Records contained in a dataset
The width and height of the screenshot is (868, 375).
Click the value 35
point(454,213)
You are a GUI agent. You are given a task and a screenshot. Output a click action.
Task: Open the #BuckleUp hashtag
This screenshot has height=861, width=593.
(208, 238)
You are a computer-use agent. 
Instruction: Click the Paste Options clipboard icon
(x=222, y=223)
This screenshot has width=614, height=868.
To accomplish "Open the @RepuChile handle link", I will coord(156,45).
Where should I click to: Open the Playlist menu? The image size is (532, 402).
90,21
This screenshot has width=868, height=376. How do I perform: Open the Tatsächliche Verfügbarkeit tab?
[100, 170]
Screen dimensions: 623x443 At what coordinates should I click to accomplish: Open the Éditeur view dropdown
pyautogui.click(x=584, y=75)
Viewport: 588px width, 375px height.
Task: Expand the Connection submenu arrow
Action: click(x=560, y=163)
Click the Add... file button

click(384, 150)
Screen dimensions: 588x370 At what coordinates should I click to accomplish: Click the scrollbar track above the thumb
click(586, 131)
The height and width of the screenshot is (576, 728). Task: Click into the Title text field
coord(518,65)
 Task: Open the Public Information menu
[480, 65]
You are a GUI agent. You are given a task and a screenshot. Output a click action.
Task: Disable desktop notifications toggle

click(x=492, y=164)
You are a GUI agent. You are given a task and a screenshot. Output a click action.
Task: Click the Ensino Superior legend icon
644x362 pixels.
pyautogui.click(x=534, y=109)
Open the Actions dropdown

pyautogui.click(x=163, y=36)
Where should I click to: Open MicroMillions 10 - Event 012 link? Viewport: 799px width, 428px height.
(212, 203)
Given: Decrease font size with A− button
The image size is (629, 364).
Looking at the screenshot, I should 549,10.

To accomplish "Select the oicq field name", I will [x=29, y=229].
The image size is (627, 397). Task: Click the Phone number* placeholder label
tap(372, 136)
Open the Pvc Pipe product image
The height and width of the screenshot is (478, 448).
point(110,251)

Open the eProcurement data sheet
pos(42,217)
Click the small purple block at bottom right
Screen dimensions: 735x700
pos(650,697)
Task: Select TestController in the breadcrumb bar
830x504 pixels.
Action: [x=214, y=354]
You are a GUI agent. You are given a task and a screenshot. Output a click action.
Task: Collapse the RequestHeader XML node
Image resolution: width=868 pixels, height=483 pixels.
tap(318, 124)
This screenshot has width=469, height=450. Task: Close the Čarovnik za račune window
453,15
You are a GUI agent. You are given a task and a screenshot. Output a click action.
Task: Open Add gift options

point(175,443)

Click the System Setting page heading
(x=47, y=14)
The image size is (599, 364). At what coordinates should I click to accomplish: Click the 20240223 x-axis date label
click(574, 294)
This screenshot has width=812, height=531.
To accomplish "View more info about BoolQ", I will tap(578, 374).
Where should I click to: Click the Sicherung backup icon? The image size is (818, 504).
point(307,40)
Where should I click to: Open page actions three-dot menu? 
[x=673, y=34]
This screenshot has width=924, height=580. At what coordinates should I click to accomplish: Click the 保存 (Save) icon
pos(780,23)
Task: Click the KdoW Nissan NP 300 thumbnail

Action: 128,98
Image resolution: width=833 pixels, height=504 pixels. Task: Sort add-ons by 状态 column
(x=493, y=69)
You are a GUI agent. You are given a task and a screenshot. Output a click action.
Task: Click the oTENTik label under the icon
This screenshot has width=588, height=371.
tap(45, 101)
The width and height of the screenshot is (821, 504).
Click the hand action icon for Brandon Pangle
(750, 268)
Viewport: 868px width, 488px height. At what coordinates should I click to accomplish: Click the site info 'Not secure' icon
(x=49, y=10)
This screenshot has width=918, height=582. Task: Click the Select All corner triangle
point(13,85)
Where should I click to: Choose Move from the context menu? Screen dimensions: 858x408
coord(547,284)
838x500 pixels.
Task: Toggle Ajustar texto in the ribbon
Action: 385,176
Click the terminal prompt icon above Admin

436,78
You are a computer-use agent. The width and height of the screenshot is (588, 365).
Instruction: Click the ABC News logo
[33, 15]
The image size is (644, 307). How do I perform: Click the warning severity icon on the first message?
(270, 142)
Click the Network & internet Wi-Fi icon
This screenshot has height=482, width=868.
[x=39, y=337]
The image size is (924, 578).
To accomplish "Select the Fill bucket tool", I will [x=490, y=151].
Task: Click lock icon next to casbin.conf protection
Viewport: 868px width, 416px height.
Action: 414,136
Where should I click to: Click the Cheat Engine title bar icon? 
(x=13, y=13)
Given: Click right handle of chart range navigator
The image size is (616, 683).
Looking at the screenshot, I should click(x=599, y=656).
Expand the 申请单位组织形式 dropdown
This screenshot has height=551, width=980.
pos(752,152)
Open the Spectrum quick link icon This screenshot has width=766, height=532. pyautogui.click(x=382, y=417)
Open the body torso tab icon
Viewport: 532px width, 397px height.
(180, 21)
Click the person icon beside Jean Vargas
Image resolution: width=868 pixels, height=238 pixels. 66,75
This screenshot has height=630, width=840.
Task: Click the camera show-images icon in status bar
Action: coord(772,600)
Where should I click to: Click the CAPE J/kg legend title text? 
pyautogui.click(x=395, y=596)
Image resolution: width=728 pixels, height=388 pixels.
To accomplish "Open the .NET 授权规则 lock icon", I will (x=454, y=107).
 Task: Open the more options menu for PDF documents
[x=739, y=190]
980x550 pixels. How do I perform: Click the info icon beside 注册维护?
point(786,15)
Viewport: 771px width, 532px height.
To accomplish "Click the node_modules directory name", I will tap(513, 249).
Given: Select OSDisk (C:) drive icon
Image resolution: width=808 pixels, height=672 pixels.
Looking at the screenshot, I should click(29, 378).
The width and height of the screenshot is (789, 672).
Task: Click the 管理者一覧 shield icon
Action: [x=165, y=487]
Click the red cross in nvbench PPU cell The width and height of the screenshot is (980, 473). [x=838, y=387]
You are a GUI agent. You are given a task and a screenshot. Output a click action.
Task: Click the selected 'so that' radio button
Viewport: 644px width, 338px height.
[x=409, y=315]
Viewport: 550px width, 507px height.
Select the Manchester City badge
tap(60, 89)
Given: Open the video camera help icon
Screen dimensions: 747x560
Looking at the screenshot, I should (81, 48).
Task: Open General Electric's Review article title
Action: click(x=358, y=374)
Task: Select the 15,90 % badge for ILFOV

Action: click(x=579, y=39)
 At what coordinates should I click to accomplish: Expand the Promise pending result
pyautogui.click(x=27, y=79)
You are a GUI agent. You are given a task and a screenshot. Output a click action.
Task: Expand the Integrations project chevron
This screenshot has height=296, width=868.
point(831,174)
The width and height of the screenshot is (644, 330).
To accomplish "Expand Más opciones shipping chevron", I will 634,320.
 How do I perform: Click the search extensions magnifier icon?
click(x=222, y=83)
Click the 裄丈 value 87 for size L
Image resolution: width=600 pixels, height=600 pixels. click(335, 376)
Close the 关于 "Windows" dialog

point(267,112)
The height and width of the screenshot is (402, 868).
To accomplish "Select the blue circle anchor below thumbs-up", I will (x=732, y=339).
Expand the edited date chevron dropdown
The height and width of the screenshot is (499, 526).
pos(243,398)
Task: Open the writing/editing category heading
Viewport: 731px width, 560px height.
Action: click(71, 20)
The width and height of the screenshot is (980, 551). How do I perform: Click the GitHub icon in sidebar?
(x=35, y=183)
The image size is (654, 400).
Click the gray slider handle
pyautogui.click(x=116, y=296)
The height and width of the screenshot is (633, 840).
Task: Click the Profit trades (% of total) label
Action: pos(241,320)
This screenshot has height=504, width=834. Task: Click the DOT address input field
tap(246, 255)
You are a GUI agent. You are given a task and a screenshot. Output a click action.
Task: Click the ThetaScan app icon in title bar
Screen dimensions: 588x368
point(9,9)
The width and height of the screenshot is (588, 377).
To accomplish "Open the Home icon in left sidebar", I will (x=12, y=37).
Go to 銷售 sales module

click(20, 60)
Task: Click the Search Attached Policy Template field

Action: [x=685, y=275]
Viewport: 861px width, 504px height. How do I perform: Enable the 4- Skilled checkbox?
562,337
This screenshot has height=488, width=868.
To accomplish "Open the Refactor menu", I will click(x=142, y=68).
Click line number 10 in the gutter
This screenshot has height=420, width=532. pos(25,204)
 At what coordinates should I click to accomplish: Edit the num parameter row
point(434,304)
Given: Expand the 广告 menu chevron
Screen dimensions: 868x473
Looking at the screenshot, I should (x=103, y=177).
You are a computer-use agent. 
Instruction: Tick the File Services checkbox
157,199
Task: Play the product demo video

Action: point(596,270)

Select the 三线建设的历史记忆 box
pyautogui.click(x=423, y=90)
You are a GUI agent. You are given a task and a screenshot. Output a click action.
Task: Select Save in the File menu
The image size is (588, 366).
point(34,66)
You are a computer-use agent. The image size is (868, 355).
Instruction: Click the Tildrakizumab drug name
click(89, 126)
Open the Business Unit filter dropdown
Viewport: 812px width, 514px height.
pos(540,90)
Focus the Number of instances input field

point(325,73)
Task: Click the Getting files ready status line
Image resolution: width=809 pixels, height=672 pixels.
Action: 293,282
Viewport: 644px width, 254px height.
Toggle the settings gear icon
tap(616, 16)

Problem requirements: Copy all lines from the data above that contain the word "chevron".

Output for this task:
Task: Expand the Integrations project chevron
To accomplish "Expand Más opciones shipping chevron", I will 634,320.
Expand the edited date chevron dropdown
Given: Expand the 广告 menu chevron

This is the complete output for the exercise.